Directions>
The data below holds a line containing "Instruction: Switch to the Required 3 tab" and a line containing "Given: Open the purple help question bubble"; please quote exactly those two lines and every line between them, and nothing else.

Record extracts>
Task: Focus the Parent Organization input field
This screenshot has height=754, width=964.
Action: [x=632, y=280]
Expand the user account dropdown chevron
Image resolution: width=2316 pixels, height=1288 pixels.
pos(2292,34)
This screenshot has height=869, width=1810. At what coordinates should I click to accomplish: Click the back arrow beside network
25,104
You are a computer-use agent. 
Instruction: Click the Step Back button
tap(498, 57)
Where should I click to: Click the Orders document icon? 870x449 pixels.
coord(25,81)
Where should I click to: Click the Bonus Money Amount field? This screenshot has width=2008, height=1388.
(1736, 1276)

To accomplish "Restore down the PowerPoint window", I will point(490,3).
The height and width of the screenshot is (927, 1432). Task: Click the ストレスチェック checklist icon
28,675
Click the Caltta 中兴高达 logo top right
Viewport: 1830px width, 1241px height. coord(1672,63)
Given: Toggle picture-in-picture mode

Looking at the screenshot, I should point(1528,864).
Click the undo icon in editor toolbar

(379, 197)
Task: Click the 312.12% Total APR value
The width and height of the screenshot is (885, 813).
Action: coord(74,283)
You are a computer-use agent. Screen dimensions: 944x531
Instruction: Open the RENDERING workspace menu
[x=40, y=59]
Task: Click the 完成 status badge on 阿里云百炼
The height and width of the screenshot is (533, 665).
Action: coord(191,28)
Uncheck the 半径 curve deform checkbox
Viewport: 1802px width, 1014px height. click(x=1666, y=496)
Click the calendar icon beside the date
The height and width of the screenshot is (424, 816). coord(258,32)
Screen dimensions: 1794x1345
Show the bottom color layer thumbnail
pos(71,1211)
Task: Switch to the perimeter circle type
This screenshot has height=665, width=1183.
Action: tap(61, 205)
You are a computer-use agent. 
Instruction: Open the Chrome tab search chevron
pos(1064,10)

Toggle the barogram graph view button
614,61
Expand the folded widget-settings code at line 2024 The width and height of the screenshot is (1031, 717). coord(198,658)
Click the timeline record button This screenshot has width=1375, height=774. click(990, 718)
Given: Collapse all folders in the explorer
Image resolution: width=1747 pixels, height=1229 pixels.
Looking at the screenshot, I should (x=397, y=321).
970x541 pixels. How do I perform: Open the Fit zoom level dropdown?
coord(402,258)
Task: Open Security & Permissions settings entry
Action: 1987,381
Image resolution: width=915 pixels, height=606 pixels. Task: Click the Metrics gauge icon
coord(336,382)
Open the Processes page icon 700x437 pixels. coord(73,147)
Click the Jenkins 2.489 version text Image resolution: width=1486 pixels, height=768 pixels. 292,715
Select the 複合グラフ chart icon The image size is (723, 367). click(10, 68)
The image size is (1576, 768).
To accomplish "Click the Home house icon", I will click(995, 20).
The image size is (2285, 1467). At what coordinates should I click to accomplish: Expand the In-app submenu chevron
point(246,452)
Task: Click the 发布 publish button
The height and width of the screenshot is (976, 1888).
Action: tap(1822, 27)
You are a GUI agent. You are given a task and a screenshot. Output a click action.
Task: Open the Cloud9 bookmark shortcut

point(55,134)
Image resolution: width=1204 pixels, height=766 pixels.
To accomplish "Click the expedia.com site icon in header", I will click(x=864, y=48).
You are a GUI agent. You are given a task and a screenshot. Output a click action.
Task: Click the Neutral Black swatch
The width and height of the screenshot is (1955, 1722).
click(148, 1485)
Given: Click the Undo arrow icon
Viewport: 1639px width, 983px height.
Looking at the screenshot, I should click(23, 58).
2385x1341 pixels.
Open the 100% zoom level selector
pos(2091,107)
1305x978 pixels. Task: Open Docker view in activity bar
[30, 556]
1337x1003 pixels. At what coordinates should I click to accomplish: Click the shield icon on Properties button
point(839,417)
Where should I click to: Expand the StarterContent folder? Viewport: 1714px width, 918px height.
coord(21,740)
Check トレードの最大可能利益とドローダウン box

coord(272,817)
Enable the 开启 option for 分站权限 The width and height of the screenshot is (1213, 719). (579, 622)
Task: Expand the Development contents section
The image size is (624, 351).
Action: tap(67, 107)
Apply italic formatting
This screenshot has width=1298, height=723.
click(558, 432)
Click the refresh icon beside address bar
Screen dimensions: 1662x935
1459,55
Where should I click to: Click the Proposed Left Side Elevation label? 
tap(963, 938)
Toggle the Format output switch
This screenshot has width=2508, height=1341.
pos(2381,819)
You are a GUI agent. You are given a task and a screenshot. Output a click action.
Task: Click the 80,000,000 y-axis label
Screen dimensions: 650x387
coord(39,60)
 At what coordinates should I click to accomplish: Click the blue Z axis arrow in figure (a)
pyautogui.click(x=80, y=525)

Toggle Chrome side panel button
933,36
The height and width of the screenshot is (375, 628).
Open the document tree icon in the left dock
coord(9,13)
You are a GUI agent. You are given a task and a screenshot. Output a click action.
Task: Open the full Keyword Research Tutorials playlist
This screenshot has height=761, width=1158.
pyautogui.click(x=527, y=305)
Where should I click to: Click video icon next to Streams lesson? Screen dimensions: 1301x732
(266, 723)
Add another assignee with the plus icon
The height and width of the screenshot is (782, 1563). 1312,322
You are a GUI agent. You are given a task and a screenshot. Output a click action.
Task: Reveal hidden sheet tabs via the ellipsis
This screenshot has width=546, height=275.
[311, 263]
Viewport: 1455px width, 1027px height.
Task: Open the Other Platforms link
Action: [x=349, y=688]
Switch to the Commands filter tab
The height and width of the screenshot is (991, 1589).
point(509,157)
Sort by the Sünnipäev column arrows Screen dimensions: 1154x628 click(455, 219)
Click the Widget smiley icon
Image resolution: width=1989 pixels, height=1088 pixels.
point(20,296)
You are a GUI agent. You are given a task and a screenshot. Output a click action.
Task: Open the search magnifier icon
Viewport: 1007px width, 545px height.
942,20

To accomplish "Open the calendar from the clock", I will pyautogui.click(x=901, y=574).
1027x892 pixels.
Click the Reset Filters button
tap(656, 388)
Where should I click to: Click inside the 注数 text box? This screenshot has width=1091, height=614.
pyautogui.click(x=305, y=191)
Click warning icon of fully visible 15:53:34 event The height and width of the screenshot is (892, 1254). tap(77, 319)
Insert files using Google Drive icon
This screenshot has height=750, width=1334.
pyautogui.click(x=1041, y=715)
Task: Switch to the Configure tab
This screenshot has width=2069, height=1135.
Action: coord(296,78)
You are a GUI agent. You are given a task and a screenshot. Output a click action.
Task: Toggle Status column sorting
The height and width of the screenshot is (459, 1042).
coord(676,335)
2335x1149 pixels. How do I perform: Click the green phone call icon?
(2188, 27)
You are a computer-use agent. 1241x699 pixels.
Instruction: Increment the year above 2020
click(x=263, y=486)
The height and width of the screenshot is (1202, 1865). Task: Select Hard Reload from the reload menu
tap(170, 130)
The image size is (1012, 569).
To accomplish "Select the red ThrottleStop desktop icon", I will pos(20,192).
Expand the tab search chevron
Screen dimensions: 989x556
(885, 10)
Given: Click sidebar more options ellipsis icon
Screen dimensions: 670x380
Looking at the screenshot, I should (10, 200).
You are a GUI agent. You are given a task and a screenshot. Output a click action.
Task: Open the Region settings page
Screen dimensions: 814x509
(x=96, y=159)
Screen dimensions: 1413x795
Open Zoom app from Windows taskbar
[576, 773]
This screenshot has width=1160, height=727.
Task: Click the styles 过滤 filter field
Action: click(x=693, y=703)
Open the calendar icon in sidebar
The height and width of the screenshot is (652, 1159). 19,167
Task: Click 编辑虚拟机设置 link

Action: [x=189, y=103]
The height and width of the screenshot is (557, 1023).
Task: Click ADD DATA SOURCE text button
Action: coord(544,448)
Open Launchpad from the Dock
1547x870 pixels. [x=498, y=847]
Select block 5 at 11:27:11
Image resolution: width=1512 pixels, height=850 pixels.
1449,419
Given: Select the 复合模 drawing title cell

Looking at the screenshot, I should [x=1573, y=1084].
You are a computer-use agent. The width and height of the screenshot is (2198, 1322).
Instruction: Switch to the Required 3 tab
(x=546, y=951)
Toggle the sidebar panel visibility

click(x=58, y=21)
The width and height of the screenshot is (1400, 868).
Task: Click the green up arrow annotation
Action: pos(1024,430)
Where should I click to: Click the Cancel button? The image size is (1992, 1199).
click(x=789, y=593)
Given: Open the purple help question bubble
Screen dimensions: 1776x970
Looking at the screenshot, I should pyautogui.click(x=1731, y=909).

Solution below>
Instruction: Switch to the Required 3 tab
(x=546, y=951)
Toggle the sidebar panel visibility

click(x=58, y=21)
The width and height of the screenshot is (1400, 868).
Task: Click the green up arrow annotation
Action: pos(1024,430)
Where should I click to: Click the Cancel button? The image size is (1992, 1199).
click(x=789, y=593)
Given: Open the purple help question bubble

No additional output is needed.